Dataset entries

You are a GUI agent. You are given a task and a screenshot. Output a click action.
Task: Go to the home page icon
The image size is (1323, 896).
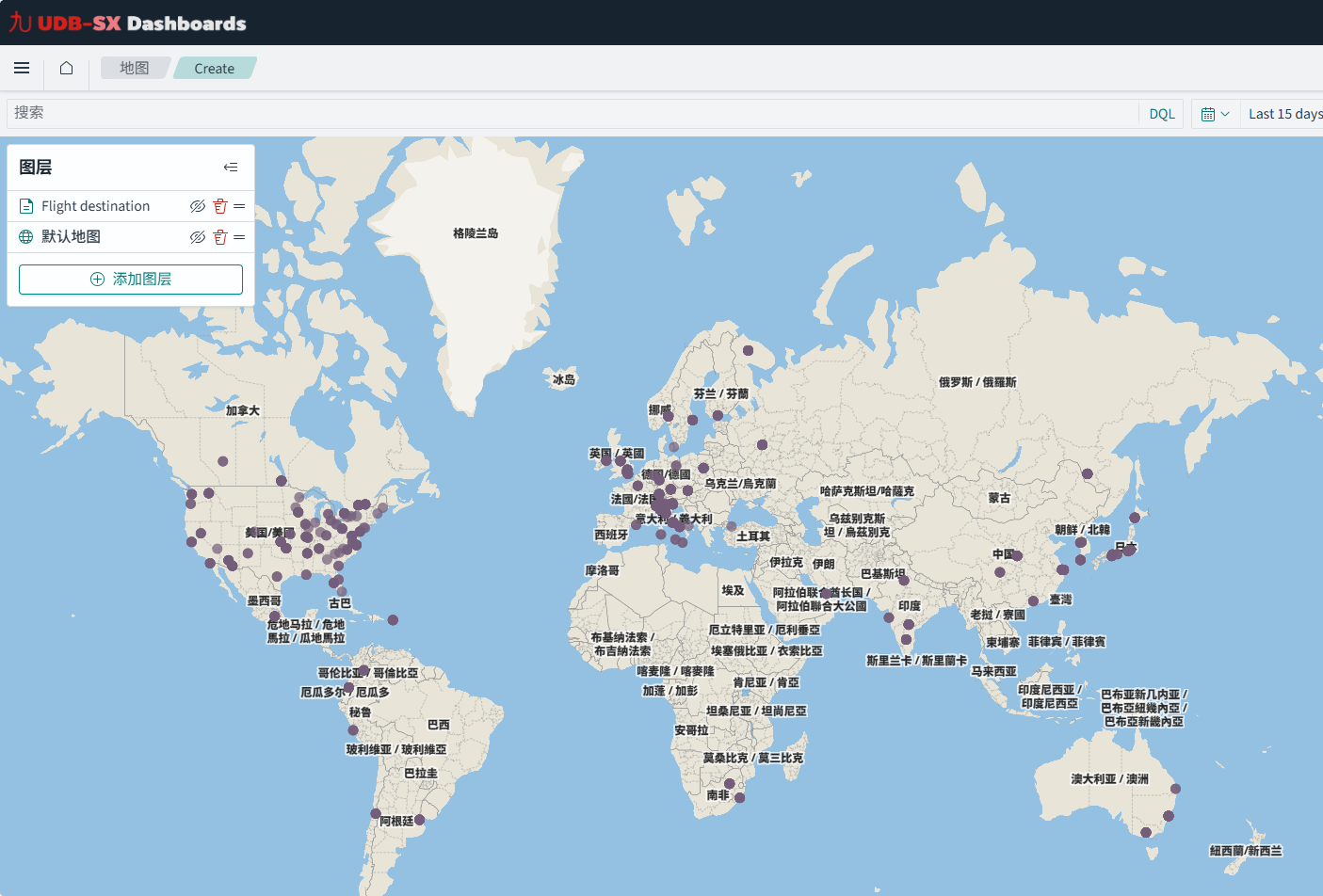tap(66, 68)
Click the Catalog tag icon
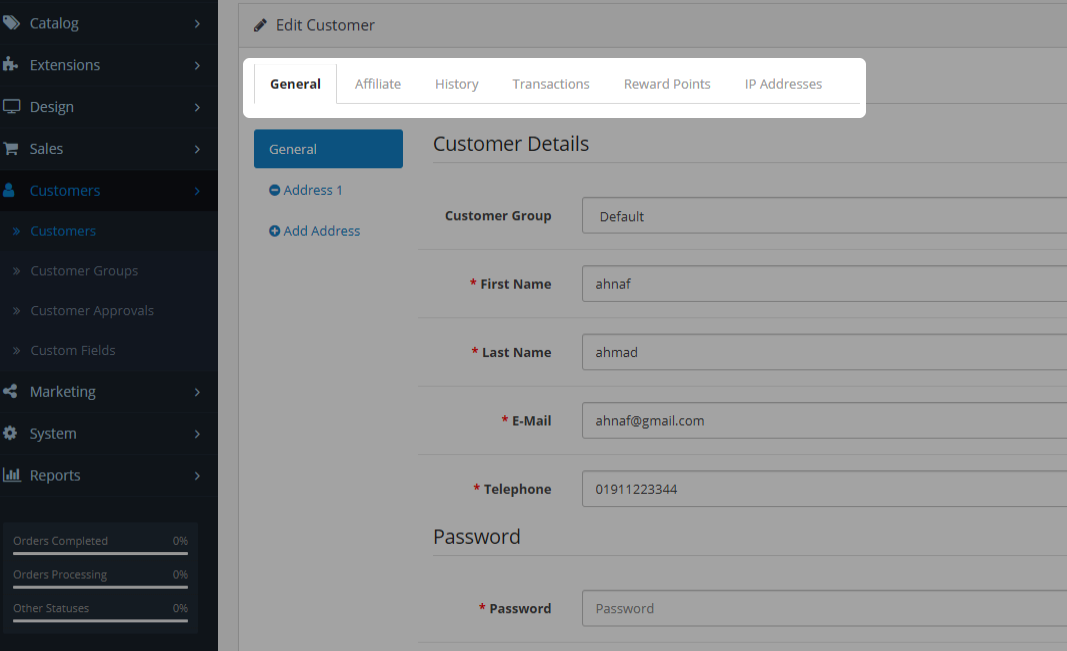Screen dimensions: 1067x651 (x=11, y=23)
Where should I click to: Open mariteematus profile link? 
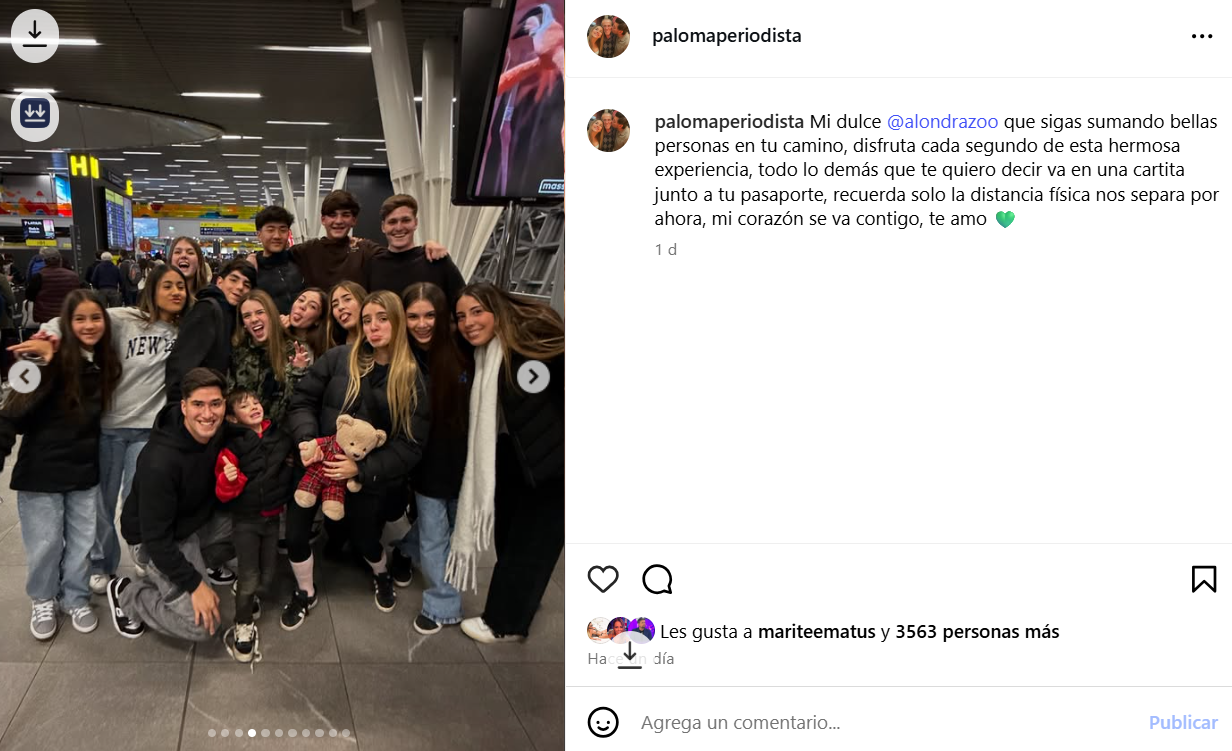[x=817, y=632]
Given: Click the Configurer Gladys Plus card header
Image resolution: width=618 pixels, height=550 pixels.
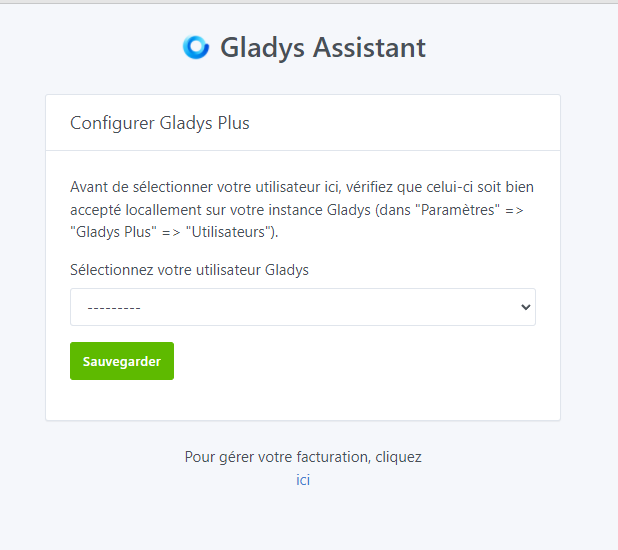Looking at the screenshot, I should click(x=303, y=123).
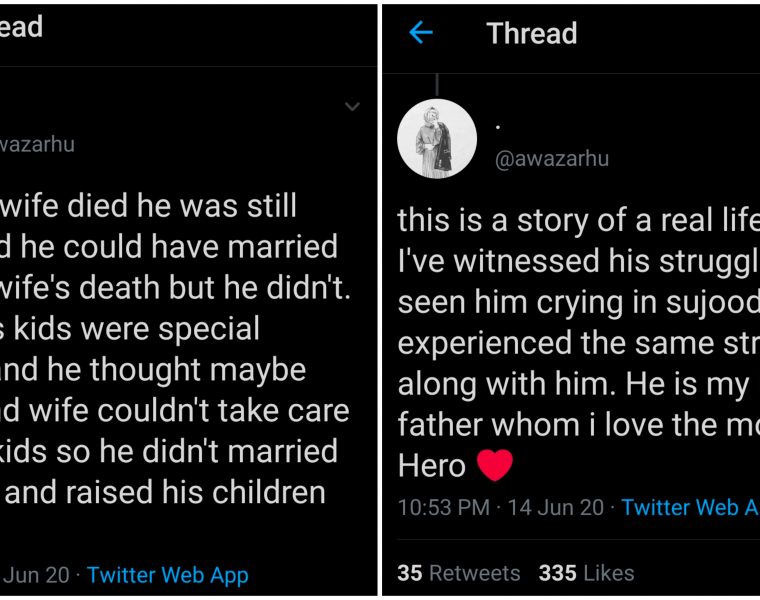
Task: Click the full Thread header title
Action: [531, 33]
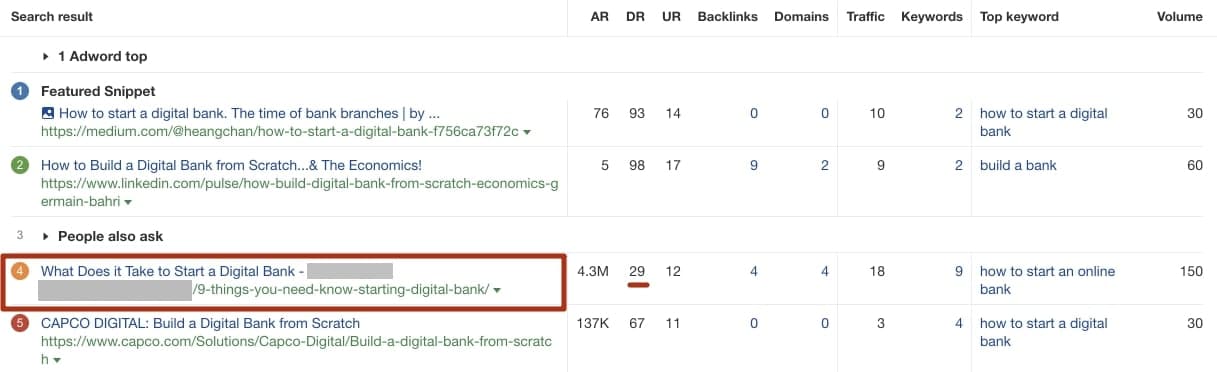Open 'CAPCO DIGITAL: Build a Digital Bank' link
1217x372 pixels.
[x=200, y=323]
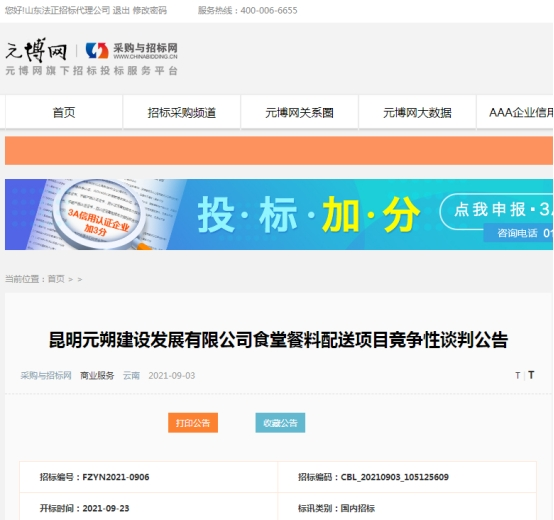The width and height of the screenshot is (554, 520).
Task: Open the AAA企业信用 tab
Action: tap(515, 112)
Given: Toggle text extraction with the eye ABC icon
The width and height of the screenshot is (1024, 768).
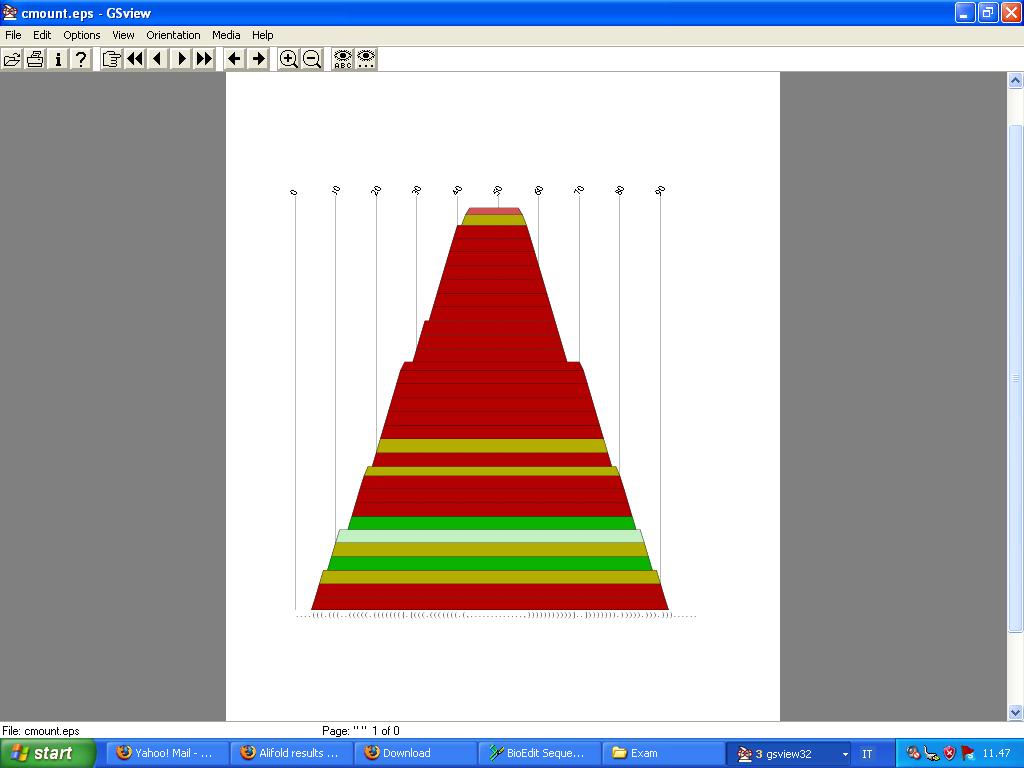Looking at the screenshot, I should [343, 59].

» **How to complete this task**
Hand back the data above exactly, leaving out all pictures.

» **Response below**
You are a GUI agent. You are given a task and a screenshot. Output a click action.
Task: Go to the home page icon
The image size is (1323, 896).
tap(66, 68)
Click the Catalog tag icon
Screen dimensions: 1067x651 (x=11, y=23)
Where should I click to: Open mariteematus profile link? 
[x=817, y=632]
Given: Click the Configurer Gladys Plus card header
Image resolution: width=618 pixels, height=550 pixels.
Looking at the screenshot, I should click(x=303, y=123).
Task: Click the full Thread header title
Action: [531, 33]
Open 'CAPCO DIGITAL: Build a Digital Bank' link
1217x372 pixels.
[x=200, y=323]
The width and height of the screenshot is (554, 520).
Task: Open the AAA企业信用 tab
Action: tap(515, 112)
Given: Toggle text extraction with the eye ABC icon
The width and height of the screenshot is (1024, 768).
Looking at the screenshot, I should [343, 59].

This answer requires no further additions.